CtrlK
BlogDocsLog inGet started
Tessl Logo

tessl/pypi-ray-streaming

Ray Streaming - a distributed stream processing framework built on Ray that provides fault-tolerant stream processing with Python API

Pending
Overview
Eval results
Files

streaming-context.mddocs/

Streaming Context and Job Management

This document covers the StreamingContext class, which serves as the main entry point for Ray streaming functionality and provides job lifecycle management.

Overview

The StreamingContext is the primary interface for creating and managing streaming jobs in Ray Streaming. It provides methods for:

  • Creating data streams from various sources
  • Configuring streaming job parameters
  • Submitting jobs for execution
  • Managing the streaming job lifecycle

StreamingContext

The main class for Ray streaming operations, acting as a wrapper around the Java StreamingContext implementation.

Core API

from ray.streaming import StreamingContext
from ray.streaming.function import SourceFunction
from ray.streaming.datastream import StreamSource

# Main StreamingContext class
class StreamingContext:
    def __init__(self)
    
    # Create stream from custom source function
    def source(self, source_func: SourceFunction) -> StreamSource
    
    # Create stream from multiple values
    def from_values(self, *values) -> StreamSource
    
    # Create stream from collection/list
    def from_collection(self, values) -> StreamSource
    
    # Create stream from text file (line by line)
    def read_text_file(self, filename: str) -> StreamSource
    
    # Submit job for execution
    def submit(self, job_name: str) -> None

StreamingContext.Builder

Configuration builder for creating StreamingContext instances with custom settings.

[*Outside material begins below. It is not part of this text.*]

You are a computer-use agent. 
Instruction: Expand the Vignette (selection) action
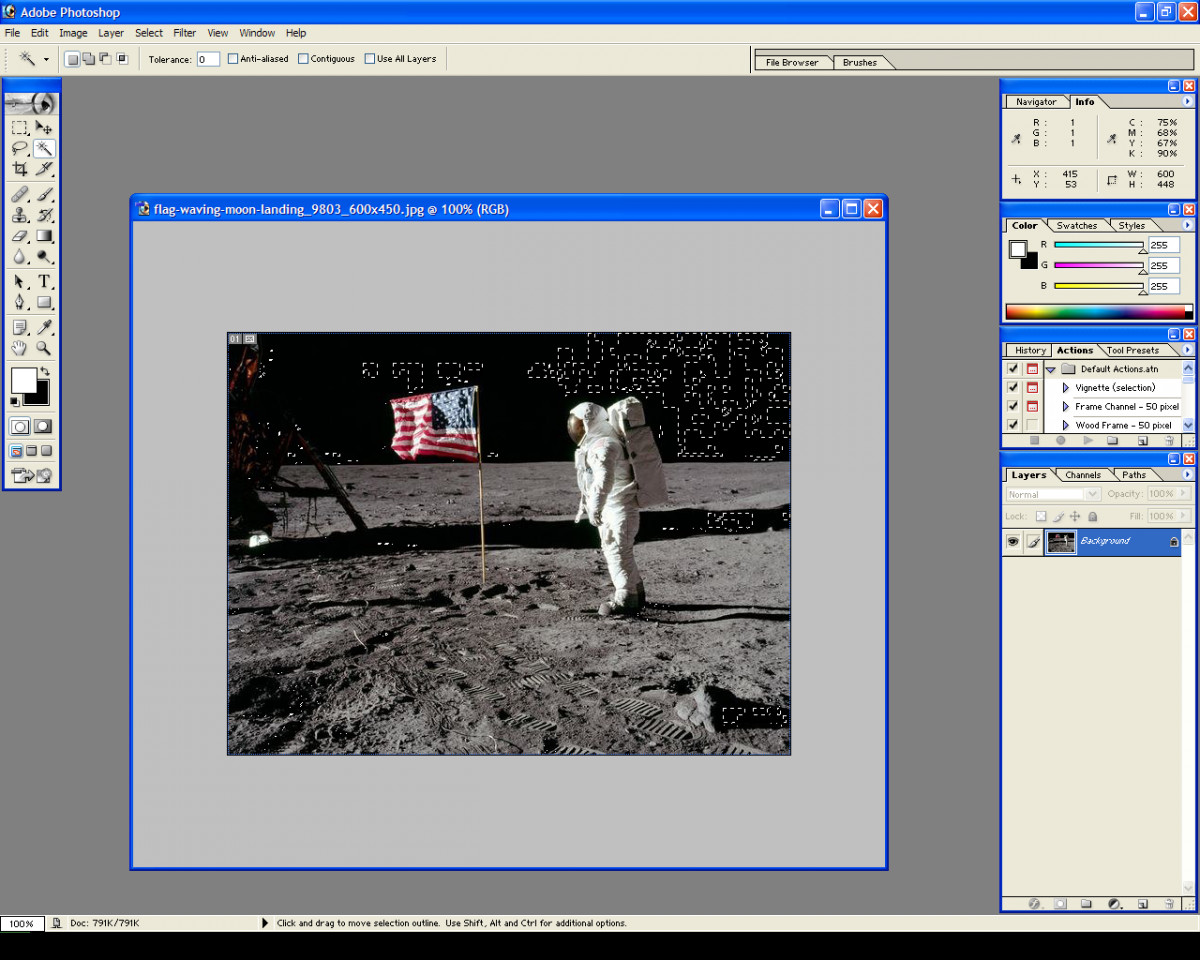1065,388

class StreamingContext.Builder:
    def __init__(self)
    
    # Set configuration option(s)
    def option(self, key=None, value=None, conf=None) -> Builder
    
    # Create configured StreamingContext
    def build(self) -> StreamingContext

Capabilities

Context Creation and Configuration

Create and configure streaming contexts with various options.

from ray.streaming import StreamingContext

# Simple context creation
ctx = StreamingContext()

# Context with configuration
ctx = StreamingContext.Builder() \
    .option("streaming.worker-num", "4") \
    .option("streaming.context.backend.type", "MEMORY") \
    .build()

# Multiple configuration options
config = {
    "streaming.checkpoint.interval": "5000",
    "streaming.queue.capacity": "1000"
}
ctx = StreamingContext.Builder() \
    .option(conf=config) \
    .build()

Data Source Creation

Create data streams from various input sources.

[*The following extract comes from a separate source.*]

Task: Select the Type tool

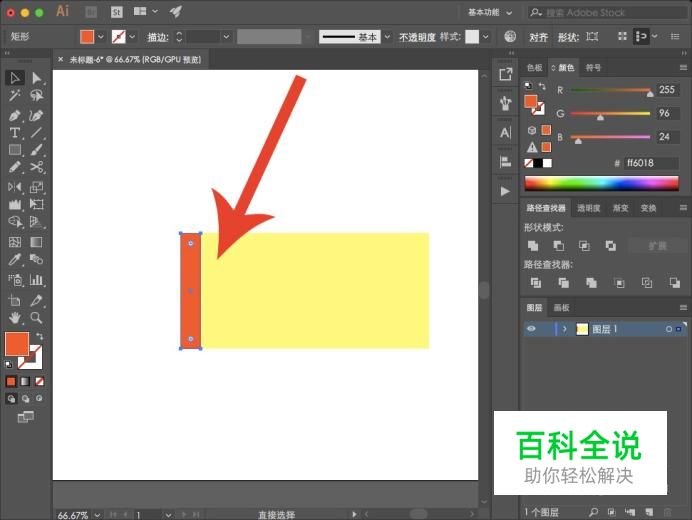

# Create stream from values
stream = ctx.from_values("hello", "world", "ray", "streaming")

# Create stream from collection
data = [1, 2, 3, 4, 5]
stream = ctx.from_collection(data)

# Create stream from text file
stream = ctx.read_text_file("input.txt")

# Create stream from custom source function
from ray.streaming.function import SourceFunction

class MySource(SourceFunction):
    def fetch(self, collector):
        for i in range(100):
            collector.collect(f"item-{i}")

stream = ctx.source(MySource())

Job Submission and Execution

Submit streaming jobs for execution on the Ray cluster.

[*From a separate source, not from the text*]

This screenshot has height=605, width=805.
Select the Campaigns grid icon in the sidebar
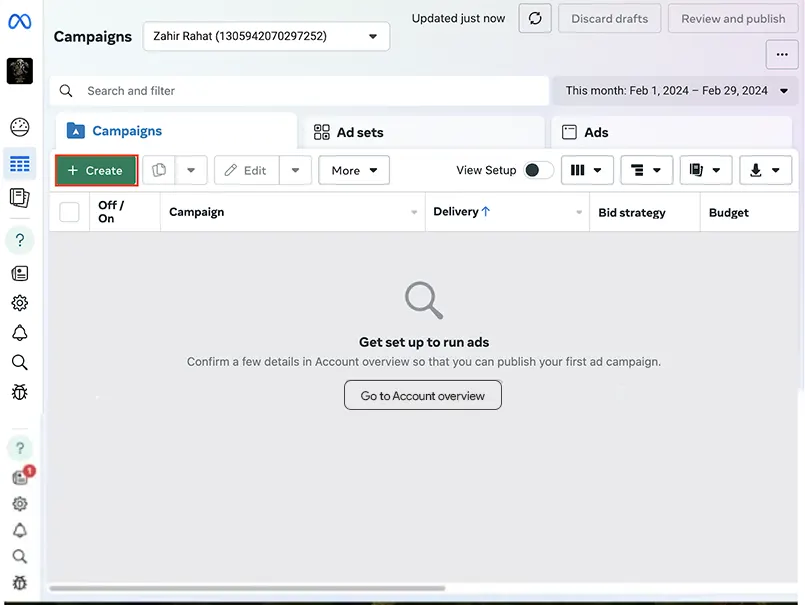20,164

# Build streaming pipeline
ctx.from_values(1, 2, 3, 4, 5) \
    .map(lambda x: x * 2) \
    .filter(lambda x: x > 4) \
    .sink(lambda x: print(f"Result: {x}"))

# Submit job with descriptive name
ctx.submit("data_processing_job")

Usage Examples

Basic Streaming Job

import ray
from ray.streaming import StreamingContext

# Initialize Ray
ray.init()

# Create streaming context
ctx = StreamingContext.Builder().build()

# Create and process stream
ctx.from_collection([1, 2, 3, 4, 5]) \
    .map(lambda x: x ** 2) \
    .filter(lambda x: x > 10) \
    .sink(lambda x: print(f"Large square: {x}"))

# Submit job
ctx.submit("squares_job")

Word Count Example

import ray
from ray.streaming import StreamingContext

ray.init()
ctx = StreamingContext.Builder() \
    .option("streaming.worker-num", "2") \
    .build()

# Process text file
ctx.read_text_file("document.txt") \
    .flat_map(lambda line: line.split()) \
    .map(lambda word: (word.lower(), 1)) \
    .key_by(lambda pair: pair[0]) \
    .reduce(lambda old, new: (old[0], old[1] + new[1])) \
    .sink(lambda result: print(f"Word: {result[0]}, Count: {result[1]}"))

ctx.submit("word_count")

Custom Source Function

import ray
from ray.streaming import StreamingContext
from ray.streaming.function import SourceFunction
import time

class TimestampSource(SourceFunction):
    def init(self, parallel_id, num_parallel):
        self.count = 0
        self.max_count = 10
    
    def fetch(self, collector):
        while self.count < self.max_count:
            timestamp = int(time.time())
            collector.collect(f"timestamp-{timestamp}-{self.count}")
            self.count += 1
            time.sleep(1)

ray.init()
ctx = StreamingContext.Builder().build()

ctx.source(TimestampSource()) \
    .map(lambda x: x.upper()) \
    .sink(lambda x: print(f"Processed: {x}"))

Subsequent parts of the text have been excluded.